**Task statement:** In the records below, locate the line containing "Task: Click the preliminary"; output that line and every following line through the last, exactly.

**Material for the task:**
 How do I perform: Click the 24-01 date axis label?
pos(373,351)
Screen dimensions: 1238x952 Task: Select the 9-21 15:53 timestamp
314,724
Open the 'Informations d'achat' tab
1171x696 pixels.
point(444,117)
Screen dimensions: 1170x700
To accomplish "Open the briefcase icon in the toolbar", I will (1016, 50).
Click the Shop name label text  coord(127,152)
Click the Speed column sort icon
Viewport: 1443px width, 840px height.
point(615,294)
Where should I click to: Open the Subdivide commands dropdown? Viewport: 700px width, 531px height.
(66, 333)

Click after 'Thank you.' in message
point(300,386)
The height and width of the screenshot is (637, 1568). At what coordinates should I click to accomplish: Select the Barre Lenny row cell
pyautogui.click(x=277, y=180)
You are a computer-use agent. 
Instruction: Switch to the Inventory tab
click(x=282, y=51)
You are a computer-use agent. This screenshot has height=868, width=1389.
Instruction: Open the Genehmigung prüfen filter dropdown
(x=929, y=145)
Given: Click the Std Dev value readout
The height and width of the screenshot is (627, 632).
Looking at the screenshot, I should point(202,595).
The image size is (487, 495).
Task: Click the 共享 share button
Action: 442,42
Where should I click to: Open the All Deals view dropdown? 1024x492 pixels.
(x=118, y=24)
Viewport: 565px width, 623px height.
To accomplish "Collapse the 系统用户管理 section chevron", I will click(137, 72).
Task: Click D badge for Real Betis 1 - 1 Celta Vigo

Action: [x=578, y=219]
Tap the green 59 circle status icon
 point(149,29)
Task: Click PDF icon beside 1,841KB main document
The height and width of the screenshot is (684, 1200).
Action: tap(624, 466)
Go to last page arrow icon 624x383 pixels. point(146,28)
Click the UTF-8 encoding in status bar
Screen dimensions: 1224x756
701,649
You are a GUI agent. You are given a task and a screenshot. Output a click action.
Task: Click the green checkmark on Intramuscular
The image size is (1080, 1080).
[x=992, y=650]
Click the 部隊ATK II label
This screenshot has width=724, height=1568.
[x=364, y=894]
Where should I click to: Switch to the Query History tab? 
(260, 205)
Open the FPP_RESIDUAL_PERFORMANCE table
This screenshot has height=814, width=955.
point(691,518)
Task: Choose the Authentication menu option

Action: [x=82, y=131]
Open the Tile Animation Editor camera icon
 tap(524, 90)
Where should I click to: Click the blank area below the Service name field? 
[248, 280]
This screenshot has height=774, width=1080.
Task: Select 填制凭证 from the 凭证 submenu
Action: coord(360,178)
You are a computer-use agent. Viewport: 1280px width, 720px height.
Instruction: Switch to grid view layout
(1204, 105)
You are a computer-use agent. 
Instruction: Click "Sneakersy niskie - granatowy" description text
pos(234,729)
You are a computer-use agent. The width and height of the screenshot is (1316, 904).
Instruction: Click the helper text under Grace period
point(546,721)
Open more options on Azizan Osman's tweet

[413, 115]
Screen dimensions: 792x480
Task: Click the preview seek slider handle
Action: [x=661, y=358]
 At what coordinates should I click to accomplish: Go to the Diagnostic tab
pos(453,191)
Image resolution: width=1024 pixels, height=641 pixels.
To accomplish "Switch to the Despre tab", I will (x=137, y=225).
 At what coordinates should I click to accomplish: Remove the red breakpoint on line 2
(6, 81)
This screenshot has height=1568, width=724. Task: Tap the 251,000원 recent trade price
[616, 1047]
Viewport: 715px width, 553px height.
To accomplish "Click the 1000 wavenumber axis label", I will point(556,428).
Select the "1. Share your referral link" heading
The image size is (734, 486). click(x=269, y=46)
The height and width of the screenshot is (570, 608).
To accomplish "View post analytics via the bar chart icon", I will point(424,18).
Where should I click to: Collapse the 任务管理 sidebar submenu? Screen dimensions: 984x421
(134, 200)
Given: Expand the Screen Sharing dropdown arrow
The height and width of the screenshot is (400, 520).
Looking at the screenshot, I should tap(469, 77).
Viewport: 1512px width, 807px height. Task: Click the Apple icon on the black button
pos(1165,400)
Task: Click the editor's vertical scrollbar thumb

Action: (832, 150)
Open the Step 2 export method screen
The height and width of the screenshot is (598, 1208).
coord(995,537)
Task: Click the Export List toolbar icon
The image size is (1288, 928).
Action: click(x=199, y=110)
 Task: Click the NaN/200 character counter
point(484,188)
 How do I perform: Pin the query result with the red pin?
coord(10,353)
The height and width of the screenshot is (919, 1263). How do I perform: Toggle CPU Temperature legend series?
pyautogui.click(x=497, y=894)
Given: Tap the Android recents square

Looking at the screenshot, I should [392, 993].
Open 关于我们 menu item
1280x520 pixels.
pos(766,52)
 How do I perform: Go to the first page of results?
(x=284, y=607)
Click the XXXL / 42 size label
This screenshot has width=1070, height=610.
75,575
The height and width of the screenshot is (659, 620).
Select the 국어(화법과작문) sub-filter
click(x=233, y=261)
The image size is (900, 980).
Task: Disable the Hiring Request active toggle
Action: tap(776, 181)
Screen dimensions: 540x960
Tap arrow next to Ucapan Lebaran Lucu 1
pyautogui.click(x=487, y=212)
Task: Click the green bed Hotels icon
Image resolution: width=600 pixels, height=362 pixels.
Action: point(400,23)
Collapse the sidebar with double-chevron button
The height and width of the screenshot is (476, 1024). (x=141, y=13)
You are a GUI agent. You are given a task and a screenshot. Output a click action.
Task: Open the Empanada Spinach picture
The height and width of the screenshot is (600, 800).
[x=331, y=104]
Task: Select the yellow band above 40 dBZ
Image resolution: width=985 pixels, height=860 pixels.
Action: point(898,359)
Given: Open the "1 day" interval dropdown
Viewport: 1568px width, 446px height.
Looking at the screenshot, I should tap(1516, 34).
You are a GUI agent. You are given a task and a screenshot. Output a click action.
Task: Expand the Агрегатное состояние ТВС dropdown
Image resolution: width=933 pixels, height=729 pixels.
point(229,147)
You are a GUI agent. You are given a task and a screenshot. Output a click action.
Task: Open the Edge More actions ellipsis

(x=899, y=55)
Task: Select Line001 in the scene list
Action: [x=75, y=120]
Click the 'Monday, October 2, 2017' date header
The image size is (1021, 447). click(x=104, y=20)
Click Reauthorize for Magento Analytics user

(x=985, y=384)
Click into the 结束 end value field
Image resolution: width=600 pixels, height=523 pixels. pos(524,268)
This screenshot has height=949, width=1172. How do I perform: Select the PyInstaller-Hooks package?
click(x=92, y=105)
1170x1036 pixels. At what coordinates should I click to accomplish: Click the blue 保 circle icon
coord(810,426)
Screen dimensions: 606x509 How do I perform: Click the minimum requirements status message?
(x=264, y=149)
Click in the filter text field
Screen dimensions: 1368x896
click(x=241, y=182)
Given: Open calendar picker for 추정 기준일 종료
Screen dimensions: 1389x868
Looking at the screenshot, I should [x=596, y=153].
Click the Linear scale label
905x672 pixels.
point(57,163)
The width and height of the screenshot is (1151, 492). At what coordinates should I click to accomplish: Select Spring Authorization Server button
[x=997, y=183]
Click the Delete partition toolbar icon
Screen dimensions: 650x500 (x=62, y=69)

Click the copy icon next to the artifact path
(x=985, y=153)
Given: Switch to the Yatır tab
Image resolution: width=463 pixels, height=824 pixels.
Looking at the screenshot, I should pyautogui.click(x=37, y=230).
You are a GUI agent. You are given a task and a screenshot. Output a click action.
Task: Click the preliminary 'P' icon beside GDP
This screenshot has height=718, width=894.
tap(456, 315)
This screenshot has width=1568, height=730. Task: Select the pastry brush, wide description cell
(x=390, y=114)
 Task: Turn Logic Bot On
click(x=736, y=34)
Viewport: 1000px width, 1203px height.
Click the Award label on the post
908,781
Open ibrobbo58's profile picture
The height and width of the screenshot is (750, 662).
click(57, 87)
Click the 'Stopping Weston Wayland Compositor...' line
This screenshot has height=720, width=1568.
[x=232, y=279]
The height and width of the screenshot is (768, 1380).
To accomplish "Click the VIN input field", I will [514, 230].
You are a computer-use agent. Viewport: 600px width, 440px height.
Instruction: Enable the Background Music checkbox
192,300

**Exercise response:**
Task: Click the preliminary 'P' icon beside GDP
This screenshot has height=718, width=894.
tap(456, 315)
This screenshot has width=1568, height=730. Task: Select the pastry brush, wide description cell
(x=390, y=114)
 Task: Turn Logic Bot On
click(x=736, y=34)
Viewport: 1000px width, 1203px height.
Click the Award label on the post
908,781
Open ibrobbo58's profile picture
The height and width of the screenshot is (750, 662).
click(57, 87)
Click the 'Stopping Weston Wayland Compositor...' line
This screenshot has height=720, width=1568.
[x=232, y=279]
The height and width of the screenshot is (768, 1380).
To accomplish "Click the VIN input field", I will [514, 230].
You are a computer-use agent. Viewport: 600px width, 440px height.
Instruction: Enable the Background Music checkbox
192,300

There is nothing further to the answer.